The following essay is from Raghu and he writes about traditional vs. western music.
Essay: Why do we need music and how is traditional music important over western music.
Among many leisure time activities, music is one of the most popular chosen activity. Music gives pleasure to all irrespective of age, gender, educational background, field of work etc. Music is not only the most chosen but also the most needed activity.
Music relaxes a person who is tired physically as well as the one who is tired mentally. It is one such relaxation activity which does not need any kind of effort from you in contrast to other options. For instance watching a movie needs you to use your eyes which you might not prefer incase you have already spent your time in office seeing computers. Dancing ,playing games, swimming etc. need physical energy and even practicing yoga needs a posture.
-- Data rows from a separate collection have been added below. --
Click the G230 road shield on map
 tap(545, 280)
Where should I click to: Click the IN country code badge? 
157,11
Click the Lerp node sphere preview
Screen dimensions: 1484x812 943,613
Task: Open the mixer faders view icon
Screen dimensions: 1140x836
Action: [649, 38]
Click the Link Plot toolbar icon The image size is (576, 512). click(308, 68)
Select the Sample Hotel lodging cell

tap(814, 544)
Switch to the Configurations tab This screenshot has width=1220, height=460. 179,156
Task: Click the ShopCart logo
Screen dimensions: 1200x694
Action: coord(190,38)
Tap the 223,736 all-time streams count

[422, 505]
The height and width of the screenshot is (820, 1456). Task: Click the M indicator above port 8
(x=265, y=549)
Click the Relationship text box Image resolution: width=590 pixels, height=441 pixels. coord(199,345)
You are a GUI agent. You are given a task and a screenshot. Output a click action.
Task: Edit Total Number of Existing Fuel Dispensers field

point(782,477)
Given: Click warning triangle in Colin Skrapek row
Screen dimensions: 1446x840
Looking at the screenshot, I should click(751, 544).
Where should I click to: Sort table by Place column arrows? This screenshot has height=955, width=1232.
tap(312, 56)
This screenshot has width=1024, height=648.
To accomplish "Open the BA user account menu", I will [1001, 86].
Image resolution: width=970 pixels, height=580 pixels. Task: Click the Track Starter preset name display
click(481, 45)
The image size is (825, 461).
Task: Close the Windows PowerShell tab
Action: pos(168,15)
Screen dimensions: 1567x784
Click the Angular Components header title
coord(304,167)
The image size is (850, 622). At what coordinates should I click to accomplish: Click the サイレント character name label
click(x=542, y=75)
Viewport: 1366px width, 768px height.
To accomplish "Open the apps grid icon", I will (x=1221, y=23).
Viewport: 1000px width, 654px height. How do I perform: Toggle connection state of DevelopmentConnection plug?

Listening to music can be done anywhere even while in bathrooms or while sleeping on bed.
Music can narrate a story, transcend anyone into his favourite dreams, can encourage people, can motivate people and can evoke soft feeling even in a hard-hearted person. Music can be produced by anything as simple as by using two sticks or by sophisticated group of instruments by musicians. Even rustling of leaves, pitter patter rain drops are the musical gifts of nature.
Traditional music would definitely be important. While entertainment is the most possible outcome from western music, traditional music is the one which evokes feeling, touches your hearts and makes you feel extremely relax. The origin of music is set to be from the sound of breathing that comes out in different situations, like while lifting a heavy load or when you are sad and crying. That is how different music makes one feel differently. Based on one’s culture music evolved differently in different regions and one closes to your heart would be your own traditional music.
You were able to give the reasons why we need music as well as the importance of traditional music over western music. Reduce your word count from 296 to a range of 250-265.
COHERENCE AND COHESION
Improve the organization by using more transition words and using the five-paragraph format. Give also a conclusion that will summarize your main points.
A variety of words were used. Words are clear and appropriate. However, the word “different” is used redundantly.
GRAMMATICAL RANGE AND ACCURACY
Change the subject-verb error in “one of the most popular chosen activity” and “most possible outcome”. Add an article in “in office”.